Едва они зашли в дом, как отец, забыв об осторожности, быстро спустился из мансарды.

— Ну как? — Видно, был он уже в отчаянии, надоело прятаться и молоть маис, потому–то и спустился раньте полуночи.

— Велела послезавтра еще прийти, с любовником посоветуется. Ты бы видел, какой она стала…

— Не верю я этим женщинам и их любовникам, — раздраженно сказал отец, и Сади заметил, что и раздражается он теперь как–то по–другому — мягче, печальнее. Что–то менялось там в нем исподволь, в мансарде. Походка его стала плавной, и появилась у него новая привычка — жестикулировать и пожимать плечами. Видно, он долгими днями в одиночестве кого–то убеждал в чем–то темпераментно.

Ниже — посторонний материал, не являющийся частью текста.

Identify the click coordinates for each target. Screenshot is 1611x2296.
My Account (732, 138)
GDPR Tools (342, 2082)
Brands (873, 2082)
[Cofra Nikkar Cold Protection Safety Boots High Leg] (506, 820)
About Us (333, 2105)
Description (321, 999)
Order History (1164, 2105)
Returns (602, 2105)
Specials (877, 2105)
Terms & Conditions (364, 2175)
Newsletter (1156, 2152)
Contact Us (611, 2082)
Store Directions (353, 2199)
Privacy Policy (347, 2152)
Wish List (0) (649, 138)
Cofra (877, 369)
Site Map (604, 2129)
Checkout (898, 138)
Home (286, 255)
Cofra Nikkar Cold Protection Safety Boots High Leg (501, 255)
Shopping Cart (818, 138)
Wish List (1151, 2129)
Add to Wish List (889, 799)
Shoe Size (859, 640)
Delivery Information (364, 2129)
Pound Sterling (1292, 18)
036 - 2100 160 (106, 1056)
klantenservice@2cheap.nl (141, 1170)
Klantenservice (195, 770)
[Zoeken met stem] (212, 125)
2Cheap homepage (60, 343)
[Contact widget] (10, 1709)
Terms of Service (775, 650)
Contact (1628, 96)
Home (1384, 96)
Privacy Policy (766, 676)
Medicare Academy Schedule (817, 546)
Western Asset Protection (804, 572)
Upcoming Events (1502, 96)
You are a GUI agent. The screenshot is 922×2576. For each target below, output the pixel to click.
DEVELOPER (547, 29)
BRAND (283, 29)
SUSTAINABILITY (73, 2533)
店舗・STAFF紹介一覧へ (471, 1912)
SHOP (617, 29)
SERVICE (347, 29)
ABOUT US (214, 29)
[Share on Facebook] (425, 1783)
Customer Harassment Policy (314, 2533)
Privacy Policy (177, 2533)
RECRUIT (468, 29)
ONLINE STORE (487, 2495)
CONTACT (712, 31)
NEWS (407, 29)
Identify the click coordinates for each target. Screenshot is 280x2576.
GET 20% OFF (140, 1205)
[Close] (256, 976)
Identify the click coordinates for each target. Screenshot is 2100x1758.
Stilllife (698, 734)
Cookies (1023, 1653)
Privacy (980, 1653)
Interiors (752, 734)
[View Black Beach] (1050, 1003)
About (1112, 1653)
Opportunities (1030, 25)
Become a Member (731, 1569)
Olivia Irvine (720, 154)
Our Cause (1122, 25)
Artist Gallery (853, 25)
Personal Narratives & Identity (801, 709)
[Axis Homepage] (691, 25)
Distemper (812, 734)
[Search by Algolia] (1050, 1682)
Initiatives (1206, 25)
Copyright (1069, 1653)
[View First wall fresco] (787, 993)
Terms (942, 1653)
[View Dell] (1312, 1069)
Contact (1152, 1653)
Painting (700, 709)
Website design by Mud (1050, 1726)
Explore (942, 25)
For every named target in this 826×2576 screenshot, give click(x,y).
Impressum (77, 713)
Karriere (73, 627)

— Возьми себя в руки, — сказала мать. И он какой–то нелепый, в длинном, до пят, халате, сел, утомленный, сжал колени и прикрыл их руками, как это делают машинально женщины, а ведь любил он во всем широту и свободу: все умещались за одной половиной стола, а за другой отец, один.

— Дьявол, и этот мулла исчез… Гаиб, — как будто нечаянно вырвалось у отца, и он виновато глянул на мать.

— Да ну, о ком ты? Не дай бог… Ты ведь сам говорил, что это может быть и подвох, — проговорила мать, да так, будто и сама думала о мулле Гаибе.

— Нет, непохож он… Да, я его гнал! Но теперь можно было бы сразу кончить…

Мать и отец были одни, дядя вечерами возвращался к своей семье, а Сади услышал только начало разговора и вышел, чтобы подумать над мучившим его: «Так любят они друг друга?»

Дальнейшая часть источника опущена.